Those of my generation suckled
on Hollywood Westerns saw dozens of them from singing cowboys to cattle
rustlers and barroom brawls. From them we learned the language of film, the
shorthand of cinema, how a mustache or clean chin could tell us all we needed
to know. At least for a while.
When the scene shifted to
the big city the genre became film noir with the sheriff as detective or private
investigator. The hero was suddenly grizzly with the baggage of a back story.
Wide open spaces morphed into back alleys, hangman trees turned into hung juries
and slick lawyers.
Vigilante justice may have galloped off in the sunset but it returned at sunrise. American mythology, even in its faded state, still pits the rugged, ragged doomed individual against the forces of institutions be they railroads conglomerates, banks, crooked politicians or government itself. When the little guy is wronged, framed, abused, or neglected he strikes back in ways which may be abhorrent to our sensibility and humanity; he may even rob banks as they have robbed him. And he is likely to elect a demagogue who can turn a grievance into a vote.
Think Bonnie and Clyde (1967). Now think this year’s Hell or High Water in which two brothers, not the sort you’d want
your sister to marry, go on a spree of bank hold-ups in wide open Texas pursued
by Jeff Bridges and his Indian sidekick in an update of the Lone Ranger and
Tonto. This may sound like the sort of
movie you’d do your best to ignore but you’d be wrong. It may be the best of
the year. It is not only the most class-conscious, anti-bank film I’ve seen in recent memory, adding a new dimension to the genre, but it also peels a layer off the
Trump voter in flyover America. The brothers are shooting their way out of a
gone culture just as their president-elect has shot from the hip a fusillade of
blurts and bluster.
There is a telling scene
in a restaurant in which the two Texas Rangers prepare to give their order to an
aging waitress. She’s quick to tell them there ain’t no menu. This place only serves one thing. Eat it or leave.

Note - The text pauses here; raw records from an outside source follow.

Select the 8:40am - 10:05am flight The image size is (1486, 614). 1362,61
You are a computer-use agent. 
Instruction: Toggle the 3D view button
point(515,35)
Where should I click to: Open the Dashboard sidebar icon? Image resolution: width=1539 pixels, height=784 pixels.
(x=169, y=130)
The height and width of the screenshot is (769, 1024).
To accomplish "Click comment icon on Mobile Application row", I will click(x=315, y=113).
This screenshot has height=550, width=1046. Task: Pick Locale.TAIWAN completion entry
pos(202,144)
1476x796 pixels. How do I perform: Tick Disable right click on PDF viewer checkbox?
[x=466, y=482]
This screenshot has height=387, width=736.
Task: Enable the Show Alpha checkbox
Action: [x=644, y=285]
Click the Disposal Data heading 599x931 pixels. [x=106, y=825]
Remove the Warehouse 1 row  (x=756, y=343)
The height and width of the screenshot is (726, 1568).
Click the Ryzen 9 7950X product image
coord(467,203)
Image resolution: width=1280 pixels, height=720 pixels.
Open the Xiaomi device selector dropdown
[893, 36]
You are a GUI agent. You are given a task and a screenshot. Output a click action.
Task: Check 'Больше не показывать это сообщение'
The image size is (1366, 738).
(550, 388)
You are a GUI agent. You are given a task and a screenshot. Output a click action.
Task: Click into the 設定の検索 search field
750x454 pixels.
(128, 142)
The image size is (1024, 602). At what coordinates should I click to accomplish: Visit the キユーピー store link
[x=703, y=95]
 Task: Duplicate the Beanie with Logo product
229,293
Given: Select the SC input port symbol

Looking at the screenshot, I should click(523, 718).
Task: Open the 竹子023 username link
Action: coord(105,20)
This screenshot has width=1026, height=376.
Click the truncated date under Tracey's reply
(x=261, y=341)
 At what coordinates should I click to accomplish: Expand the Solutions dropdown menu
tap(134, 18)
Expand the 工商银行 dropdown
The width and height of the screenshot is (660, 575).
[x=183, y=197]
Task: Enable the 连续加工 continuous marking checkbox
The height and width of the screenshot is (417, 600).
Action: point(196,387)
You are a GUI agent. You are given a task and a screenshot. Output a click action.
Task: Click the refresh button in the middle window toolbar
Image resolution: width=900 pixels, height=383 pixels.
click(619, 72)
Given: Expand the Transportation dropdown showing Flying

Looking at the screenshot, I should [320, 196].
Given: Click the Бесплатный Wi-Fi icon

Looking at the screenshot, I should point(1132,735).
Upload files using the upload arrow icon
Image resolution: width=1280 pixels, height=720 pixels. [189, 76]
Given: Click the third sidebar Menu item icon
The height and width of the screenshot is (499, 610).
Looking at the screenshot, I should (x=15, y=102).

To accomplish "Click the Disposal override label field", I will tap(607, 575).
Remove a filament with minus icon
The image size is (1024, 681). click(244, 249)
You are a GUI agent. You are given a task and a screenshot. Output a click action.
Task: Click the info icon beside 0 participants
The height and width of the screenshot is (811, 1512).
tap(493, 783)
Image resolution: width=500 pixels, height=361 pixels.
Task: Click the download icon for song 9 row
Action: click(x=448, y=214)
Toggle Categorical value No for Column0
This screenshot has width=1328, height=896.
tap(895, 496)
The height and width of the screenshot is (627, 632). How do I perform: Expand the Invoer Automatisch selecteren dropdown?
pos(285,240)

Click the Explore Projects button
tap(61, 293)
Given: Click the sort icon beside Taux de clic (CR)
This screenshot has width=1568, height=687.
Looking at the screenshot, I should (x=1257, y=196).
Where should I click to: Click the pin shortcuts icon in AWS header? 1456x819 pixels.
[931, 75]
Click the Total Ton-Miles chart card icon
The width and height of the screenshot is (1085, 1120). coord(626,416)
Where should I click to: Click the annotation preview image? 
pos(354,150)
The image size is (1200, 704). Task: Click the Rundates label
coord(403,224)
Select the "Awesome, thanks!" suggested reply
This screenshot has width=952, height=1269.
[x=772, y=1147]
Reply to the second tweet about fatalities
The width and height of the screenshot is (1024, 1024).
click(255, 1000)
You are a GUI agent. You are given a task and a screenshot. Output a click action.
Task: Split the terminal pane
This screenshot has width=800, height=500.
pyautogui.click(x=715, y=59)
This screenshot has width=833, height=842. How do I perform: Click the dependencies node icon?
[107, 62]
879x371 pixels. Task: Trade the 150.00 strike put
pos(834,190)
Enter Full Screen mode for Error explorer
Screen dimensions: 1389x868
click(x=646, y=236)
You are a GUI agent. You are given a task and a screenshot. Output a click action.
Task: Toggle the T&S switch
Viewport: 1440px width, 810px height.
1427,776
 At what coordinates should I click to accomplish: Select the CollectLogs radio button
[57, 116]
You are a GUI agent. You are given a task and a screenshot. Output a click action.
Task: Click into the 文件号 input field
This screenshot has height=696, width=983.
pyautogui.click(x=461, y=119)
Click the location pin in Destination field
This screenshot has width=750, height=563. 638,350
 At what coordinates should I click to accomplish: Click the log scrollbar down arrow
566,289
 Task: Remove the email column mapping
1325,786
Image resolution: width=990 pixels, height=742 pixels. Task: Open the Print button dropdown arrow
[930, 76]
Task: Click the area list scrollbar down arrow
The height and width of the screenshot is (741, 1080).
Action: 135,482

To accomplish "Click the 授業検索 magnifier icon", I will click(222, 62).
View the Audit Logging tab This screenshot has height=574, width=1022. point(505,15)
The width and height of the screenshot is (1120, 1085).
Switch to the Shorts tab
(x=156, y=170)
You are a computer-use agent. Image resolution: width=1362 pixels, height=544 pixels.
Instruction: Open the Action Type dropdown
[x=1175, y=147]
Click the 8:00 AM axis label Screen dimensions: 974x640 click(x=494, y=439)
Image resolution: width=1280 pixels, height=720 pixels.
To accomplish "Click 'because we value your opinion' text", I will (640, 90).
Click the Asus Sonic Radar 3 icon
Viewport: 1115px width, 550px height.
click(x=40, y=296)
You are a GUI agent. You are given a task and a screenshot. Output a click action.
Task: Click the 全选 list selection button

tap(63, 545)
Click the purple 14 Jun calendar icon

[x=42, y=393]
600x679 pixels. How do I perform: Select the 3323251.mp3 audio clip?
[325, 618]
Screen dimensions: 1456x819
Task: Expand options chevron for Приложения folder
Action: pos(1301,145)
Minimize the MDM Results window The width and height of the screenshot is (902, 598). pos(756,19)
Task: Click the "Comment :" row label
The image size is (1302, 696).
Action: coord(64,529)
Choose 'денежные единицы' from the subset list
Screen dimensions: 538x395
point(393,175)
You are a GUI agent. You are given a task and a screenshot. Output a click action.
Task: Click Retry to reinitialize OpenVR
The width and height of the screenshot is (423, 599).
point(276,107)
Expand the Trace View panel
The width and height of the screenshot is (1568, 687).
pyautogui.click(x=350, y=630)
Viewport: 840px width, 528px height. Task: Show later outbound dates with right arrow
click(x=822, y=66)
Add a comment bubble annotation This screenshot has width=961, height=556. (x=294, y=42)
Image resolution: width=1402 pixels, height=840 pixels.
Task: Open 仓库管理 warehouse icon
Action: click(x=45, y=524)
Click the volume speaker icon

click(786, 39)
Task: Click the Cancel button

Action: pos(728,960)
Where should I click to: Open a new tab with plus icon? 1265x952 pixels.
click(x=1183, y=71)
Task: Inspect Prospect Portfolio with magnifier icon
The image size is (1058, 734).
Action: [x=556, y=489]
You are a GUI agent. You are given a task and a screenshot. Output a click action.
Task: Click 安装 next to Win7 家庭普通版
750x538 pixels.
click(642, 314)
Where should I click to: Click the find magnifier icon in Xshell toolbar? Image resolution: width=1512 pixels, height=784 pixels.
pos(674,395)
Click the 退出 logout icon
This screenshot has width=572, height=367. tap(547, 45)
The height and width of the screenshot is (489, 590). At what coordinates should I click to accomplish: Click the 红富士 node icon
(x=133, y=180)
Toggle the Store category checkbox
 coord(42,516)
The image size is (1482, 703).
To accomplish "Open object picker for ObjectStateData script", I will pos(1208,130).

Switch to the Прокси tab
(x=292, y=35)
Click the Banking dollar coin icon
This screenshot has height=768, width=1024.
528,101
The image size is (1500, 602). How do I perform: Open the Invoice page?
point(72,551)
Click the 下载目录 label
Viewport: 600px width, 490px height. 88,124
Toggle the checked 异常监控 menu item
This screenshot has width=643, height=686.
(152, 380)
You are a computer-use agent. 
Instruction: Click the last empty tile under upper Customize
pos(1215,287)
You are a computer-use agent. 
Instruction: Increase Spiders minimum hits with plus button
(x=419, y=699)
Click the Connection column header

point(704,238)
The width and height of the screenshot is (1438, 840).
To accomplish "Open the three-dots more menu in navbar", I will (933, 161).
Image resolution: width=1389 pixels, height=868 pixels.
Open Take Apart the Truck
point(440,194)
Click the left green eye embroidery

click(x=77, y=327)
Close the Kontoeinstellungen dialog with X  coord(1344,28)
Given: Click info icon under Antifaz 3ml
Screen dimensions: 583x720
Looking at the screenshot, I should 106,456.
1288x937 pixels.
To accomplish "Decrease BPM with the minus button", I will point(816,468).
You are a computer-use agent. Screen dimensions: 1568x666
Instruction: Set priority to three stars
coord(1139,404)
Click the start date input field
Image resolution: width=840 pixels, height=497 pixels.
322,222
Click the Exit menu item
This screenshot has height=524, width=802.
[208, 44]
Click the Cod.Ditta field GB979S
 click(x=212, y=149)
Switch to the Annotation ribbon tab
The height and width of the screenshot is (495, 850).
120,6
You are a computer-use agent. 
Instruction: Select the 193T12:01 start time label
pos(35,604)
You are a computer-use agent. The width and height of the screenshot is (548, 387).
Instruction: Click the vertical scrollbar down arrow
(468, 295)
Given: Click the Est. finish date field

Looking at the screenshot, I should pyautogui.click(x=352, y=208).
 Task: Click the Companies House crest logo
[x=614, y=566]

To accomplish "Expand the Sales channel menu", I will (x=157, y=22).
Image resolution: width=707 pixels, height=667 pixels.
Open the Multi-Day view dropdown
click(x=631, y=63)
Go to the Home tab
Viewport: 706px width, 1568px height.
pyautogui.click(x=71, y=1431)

Contrast this with the scene in Five Easy Pieces (1970) where Jack Nicholson
steals the movie with his antics ordering a chicken salad sandwich, no butter,
no mayo, no lettuce, and hold the chicken.
They had choices then and individuality. Today, options have been pinched and the little guy has been swallowed. The towns are a wasteland where the Last Picture Show closed decades ago and the Last Train to Yuma left the station without them. Now their job is on a Slow Boat to China. In this setting of desperation and moral ambiguity they can excuse, even admire, Trump for what ever he gets away with. The only fault is being caught.
So enraged are the
dispossessed that they can champion a billionaire
poseur who spouts hollow ways
out. His outrageous rhetoric is mistaken for their rage. When Trump boasts
about not paying taxes, they cheer. When he gets no endorsements, that counts
as another plus. When he is caught with odious behavior toward women that
reinforces their manhood. It has become a twisted and shadowy world since Gary
Cooper faced his mythical shoot-out at High
Noon.
We could spend the next
four years gnashing our teeth, mourning the loss of a lifetime of progress or hurling a litany of adjectives at Trump and his constituency or we,
the Us-ness, could spend some time
getting to the task at hand empathizing or at least connecting with the Them-ness. Even though there are almost three million more of us
urban-urbane coastal folks, it is imperative that we get to know those Thems. Whether Trump is seen more
nakedly and deposed or he just returns to his golf course and casinos there will
be others to speak for those who lost their pension, their home equity or have
been otherwise left behind in this globalized world.